Data listing =>
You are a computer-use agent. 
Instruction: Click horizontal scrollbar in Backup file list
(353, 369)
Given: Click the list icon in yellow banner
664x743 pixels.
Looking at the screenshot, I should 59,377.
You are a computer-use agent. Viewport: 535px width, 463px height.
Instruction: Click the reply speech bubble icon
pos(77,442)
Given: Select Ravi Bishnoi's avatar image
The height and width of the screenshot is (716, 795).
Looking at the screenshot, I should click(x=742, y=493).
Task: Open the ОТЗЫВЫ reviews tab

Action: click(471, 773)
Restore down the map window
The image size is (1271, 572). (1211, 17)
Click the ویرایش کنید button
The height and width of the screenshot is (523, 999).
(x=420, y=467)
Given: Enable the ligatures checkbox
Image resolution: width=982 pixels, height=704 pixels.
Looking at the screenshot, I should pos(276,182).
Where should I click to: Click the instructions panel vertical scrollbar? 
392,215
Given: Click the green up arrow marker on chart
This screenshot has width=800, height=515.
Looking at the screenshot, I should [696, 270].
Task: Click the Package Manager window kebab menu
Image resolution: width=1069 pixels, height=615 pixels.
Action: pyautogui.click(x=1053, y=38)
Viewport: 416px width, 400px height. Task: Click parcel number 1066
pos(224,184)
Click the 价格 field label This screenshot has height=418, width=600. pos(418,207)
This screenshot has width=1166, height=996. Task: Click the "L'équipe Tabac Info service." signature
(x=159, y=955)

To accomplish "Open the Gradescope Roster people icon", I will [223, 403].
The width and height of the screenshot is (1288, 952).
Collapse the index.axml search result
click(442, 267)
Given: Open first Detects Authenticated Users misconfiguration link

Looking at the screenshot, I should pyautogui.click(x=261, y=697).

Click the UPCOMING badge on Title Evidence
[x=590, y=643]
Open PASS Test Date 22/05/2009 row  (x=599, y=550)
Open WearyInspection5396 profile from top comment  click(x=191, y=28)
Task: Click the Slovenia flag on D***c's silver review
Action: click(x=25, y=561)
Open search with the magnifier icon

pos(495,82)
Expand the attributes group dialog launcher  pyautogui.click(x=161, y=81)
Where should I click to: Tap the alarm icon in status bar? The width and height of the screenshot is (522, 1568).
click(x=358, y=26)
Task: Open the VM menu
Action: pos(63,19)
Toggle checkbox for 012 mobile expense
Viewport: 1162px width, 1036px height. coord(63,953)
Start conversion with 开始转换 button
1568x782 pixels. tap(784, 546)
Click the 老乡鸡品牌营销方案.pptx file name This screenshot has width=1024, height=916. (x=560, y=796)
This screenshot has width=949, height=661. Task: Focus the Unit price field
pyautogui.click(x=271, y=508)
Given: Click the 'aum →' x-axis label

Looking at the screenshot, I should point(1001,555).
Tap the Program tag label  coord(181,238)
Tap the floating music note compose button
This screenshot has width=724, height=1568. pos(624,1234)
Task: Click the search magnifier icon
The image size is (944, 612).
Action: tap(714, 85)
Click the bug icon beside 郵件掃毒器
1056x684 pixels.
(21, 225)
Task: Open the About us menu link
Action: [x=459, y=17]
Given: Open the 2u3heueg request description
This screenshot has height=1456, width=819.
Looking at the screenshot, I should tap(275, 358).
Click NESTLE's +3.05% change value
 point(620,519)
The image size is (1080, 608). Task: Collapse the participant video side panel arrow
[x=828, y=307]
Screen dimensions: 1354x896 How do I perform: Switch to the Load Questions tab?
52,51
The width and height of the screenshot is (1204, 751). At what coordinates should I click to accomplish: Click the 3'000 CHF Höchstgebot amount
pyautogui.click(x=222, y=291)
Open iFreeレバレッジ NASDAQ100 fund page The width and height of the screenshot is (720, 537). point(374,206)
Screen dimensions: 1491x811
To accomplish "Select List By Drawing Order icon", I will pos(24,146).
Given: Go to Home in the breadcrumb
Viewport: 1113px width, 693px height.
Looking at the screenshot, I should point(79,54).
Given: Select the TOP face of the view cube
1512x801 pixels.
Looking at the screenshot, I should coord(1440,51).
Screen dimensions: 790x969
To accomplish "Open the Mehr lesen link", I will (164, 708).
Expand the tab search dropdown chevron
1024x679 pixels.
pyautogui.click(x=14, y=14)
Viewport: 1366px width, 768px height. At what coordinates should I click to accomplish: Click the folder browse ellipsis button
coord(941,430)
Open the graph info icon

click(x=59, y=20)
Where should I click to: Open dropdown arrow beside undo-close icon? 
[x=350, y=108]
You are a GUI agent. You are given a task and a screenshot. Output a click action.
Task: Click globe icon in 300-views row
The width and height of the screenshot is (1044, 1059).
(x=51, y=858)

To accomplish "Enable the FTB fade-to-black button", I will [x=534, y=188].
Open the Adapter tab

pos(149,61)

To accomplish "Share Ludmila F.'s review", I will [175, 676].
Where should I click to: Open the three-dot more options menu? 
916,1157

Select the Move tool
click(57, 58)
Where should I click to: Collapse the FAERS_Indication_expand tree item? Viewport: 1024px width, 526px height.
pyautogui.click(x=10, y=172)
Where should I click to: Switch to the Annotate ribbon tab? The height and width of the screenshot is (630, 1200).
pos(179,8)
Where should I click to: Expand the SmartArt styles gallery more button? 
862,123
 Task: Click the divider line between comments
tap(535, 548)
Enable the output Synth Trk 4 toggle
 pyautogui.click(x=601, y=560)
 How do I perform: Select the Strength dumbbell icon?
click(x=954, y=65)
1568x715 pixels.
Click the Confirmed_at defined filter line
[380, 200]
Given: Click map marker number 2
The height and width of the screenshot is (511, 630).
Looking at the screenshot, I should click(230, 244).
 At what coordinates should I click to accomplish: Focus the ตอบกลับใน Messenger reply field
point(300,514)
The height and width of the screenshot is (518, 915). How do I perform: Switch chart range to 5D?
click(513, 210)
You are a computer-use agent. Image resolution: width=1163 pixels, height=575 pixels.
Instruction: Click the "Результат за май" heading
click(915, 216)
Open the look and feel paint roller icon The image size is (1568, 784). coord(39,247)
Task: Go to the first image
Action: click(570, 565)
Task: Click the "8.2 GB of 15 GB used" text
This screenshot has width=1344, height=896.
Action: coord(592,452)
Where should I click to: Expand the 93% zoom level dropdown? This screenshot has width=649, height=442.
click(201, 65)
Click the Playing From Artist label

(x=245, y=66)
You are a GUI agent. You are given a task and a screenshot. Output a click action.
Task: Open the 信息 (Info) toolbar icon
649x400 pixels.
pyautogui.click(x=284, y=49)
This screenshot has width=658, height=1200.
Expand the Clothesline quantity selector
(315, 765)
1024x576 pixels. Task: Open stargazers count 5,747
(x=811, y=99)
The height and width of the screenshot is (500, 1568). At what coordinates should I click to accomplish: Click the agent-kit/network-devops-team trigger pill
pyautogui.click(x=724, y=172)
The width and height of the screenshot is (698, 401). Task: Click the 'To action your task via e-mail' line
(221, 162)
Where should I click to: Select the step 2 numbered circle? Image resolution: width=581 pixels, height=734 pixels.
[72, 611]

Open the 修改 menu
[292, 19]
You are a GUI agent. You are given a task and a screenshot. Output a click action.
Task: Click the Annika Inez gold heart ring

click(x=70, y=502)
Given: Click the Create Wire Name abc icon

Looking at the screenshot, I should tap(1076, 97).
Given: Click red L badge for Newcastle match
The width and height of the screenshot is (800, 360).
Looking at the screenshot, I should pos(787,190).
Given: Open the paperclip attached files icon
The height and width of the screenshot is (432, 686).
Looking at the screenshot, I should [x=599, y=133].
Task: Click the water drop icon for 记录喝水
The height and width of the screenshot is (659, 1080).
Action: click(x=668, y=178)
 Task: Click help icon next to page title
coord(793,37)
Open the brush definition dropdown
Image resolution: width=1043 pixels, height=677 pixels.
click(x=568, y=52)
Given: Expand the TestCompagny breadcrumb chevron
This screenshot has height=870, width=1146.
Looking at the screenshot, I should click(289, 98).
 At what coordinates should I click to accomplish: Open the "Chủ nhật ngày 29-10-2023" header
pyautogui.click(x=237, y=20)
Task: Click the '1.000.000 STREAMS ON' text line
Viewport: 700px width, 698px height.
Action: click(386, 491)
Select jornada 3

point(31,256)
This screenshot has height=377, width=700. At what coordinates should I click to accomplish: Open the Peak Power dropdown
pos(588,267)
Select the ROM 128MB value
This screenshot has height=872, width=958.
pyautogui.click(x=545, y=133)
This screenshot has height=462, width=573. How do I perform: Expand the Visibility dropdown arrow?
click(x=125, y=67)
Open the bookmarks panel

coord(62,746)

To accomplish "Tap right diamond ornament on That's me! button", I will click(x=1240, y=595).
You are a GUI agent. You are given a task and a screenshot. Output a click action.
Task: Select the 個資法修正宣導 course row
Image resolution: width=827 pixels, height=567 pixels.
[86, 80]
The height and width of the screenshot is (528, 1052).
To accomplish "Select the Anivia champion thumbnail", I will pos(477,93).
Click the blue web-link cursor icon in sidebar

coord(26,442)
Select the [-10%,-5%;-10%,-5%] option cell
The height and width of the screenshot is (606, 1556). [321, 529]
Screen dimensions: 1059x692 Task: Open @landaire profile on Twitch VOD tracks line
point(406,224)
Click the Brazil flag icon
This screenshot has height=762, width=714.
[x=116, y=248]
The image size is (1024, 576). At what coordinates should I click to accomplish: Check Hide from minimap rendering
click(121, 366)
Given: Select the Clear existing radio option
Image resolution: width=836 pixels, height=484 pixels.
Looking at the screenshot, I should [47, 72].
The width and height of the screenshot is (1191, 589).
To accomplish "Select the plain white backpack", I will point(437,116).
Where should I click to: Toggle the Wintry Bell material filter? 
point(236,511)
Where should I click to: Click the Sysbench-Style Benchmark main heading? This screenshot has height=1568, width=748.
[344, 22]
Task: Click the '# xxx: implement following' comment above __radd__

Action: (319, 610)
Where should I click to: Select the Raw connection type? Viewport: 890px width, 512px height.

Your instructions =>
Please go through the listing and return each line that has "text" in it.

Completed exercise =>
Task: Click the "8.2 GB of 15 GB used" text
Task: Click the '1.000.000 STREAMS ON' text line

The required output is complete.